>>>>>

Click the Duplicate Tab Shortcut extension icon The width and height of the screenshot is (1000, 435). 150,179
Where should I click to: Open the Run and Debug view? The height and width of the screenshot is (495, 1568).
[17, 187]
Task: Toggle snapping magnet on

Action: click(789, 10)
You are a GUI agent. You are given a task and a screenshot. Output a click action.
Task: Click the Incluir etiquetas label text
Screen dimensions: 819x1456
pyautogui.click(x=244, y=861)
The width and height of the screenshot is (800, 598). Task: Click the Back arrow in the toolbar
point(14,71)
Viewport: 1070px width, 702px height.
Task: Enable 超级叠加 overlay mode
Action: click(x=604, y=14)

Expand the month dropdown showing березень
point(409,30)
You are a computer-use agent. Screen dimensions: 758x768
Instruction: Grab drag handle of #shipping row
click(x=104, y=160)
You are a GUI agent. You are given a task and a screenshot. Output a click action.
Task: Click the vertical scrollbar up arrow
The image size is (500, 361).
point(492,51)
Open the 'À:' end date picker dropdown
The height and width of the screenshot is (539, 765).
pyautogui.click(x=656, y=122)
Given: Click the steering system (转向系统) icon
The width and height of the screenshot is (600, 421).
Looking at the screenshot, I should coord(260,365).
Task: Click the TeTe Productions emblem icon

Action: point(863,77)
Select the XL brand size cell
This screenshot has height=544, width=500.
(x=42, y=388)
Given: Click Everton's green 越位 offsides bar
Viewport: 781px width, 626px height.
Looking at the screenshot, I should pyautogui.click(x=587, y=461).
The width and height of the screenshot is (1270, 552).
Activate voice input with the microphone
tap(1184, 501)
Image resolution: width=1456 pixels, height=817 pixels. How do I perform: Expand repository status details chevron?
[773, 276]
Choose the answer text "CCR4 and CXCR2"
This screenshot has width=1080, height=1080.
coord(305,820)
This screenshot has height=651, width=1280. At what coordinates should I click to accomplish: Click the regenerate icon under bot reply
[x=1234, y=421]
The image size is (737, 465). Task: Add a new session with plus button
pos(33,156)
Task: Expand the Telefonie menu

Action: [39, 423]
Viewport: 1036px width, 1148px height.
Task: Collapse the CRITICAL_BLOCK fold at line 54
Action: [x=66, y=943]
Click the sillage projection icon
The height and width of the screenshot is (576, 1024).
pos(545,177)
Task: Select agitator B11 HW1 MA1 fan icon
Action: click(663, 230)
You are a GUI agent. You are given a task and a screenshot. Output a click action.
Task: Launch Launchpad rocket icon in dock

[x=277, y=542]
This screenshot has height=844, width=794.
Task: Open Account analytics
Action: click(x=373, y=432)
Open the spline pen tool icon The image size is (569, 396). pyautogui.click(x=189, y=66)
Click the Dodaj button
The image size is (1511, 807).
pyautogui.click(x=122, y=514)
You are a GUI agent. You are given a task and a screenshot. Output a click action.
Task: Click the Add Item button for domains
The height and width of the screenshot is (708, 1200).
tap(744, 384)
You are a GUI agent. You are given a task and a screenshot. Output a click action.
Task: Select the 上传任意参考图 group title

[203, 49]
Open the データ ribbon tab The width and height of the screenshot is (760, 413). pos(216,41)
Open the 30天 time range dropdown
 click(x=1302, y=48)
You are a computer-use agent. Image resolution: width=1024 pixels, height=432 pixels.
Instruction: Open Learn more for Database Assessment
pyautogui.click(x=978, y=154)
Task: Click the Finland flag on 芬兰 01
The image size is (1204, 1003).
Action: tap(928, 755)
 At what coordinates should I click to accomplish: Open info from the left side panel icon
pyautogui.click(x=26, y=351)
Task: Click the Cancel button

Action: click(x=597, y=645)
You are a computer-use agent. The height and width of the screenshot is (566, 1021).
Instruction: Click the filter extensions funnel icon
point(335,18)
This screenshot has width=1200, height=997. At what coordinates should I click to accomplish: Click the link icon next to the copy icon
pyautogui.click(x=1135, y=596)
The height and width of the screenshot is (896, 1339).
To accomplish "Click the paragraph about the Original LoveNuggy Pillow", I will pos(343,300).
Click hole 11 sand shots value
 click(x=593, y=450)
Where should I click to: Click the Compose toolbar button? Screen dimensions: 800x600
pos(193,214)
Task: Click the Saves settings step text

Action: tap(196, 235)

<<<<<

:: Task ::
From the first line to the last, transcribe the data exactly.

:: Exercise output ::
Click the Duplicate Tab Shortcut extension icon The width and height of the screenshot is (1000, 435). 150,179
Where should I click to: Open the Run and Debug view? The height and width of the screenshot is (495, 1568).
[17, 187]
Task: Toggle snapping magnet on

Action: click(789, 10)
You are a GUI agent. You are given a task and a screenshot. Output a click action.
Task: Click the Incluir etiquetas label text
Screen dimensions: 819x1456
pyautogui.click(x=244, y=861)
The width and height of the screenshot is (800, 598). Task: Click the Back arrow in the toolbar
point(14,71)
Viewport: 1070px width, 702px height.
Task: Enable 超级叠加 overlay mode
Action: click(x=604, y=14)

Expand the month dropdown showing березень
point(409,30)
You are a computer-use agent. Screen dimensions: 758x768
Instruction: Grab drag handle of #shipping row
click(x=104, y=160)
You are a GUI agent. You are given a task and a screenshot. Output a click action.
Task: Click the vertical scrollbar up arrow
The image size is (500, 361).
point(492,51)
Open the 'À:' end date picker dropdown
The height and width of the screenshot is (539, 765).
pyautogui.click(x=656, y=122)
Given: Click the steering system (转向系统) icon
The width and height of the screenshot is (600, 421).
Looking at the screenshot, I should coord(260,365).
Task: Click the TeTe Productions emblem icon

Action: point(863,77)
Select the XL brand size cell
This screenshot has height=544, width=500.
(x=42, y=388)
Given: Click Everton's green 越位 offsides bar
Viewport: 781px width, 626px height.
Looking at the screenshot, I should pyautogui.click(x=587, y=461).
The width and height of the screenshot is (1270, 552).
Activate voice input with the microphone
tap(1184, 501)
Image resolution: width=1456 pixels, height=817 pixels. How do I perform: Expand repository status details chevron?
[773, 276]
Choose the answer text "CCR4 and CXCR2"
This screenshot has width=1080, height=1080.
coord(305,820)
This screenshot has height=651, width=1280. At what coordinates should I click to accomplish: Click the regenerate icon under bot reply
[x=1234, y=421]
The image size is (737, 465). Task: Add a new session with plus button
pos(33,156)
Task: Expand the Telefonie menu

Action: [39, 423]
Viewport: 1036px width, 1148px height.
Task: Collapse the CRITICAL_BLOCK fold at line 54
Action: [x=66, y=943]
Click the sillage projection icon
The height and width of the screenshot is (576, 1024).
pos(545,177)
Task: Select agitator B11 HW1 MA1 fan icon
Action: click(663, 230)
You are a GUI agent. You are given a task and a screenshot. Output a click action.
Task: Launch Launchpad rocket icon in dock

[x=277, y=542]
This screenshot has height=844, width=794.
Task: Open Account analytics
Action: click(x=373, y=432)
Open the spline pen tool icon The image size is (569, 396). pyautogui.click(x=189, y=66)
Click the Dodaj button
The image size is (1511, 807).
pyautogui.click(x=122, y=514)
You are a GUI agent. You are given a task and a screenshot. Output a click action.
Task: Click the Add Item button for domains
The height and width of the screenshot is (708, 1200).
tap(744, 384)
You are a GUI agent. You are given a task and a screenshot. Output a click action.
Task: Select the 上传任意参考图 group title

[203, 49]
Open the データ ribbon tab The width and height of the screenshot is (760, 413). pos(216,41)
Open the 30天 time range dropdown
 click(x=1302, y=48)
You are a computer-use agent. Image resolution: width=1024 pixels, height=432 pixels.
Instruction: Open Learn more for Database Assessment
pyautogui.click(x=978, y=154)
Task: Click the Finland flag on 芬兰 01
The image size is (1204, 1003).
Action: tap(928, 755)
 At what coordinates should I click to accomplish: Open info from the left side panel icon
pyautogui.click(x=26, y=351)
Task: Click the Cancel button

Action: click(x=597, y=645)
You are a computer-use agent. The height and width of the screenshot is (566, 1021).
Instruction: Click the filter extensions funnel icon
point(335,18)
This screenshot has width=1200, height=997. At what coordinates should I click to accomplish: Click the link icon next to the copy icon
pyautogui.click(x=1135, y=596)
The height and width of the screenshot is (896, 1339).
To accomplish "Click the paragraph about the Original LoveNuggy Pillow", I will pos(343,300).
Click hole 11 sand shots value
 click(x=593, y=450)
Where should I click to: Click the Compose toolbar button? Screen dimensions: 800x600
pos(193,214)
Task: Click the Saves settings step text

Action: tap(196, 235)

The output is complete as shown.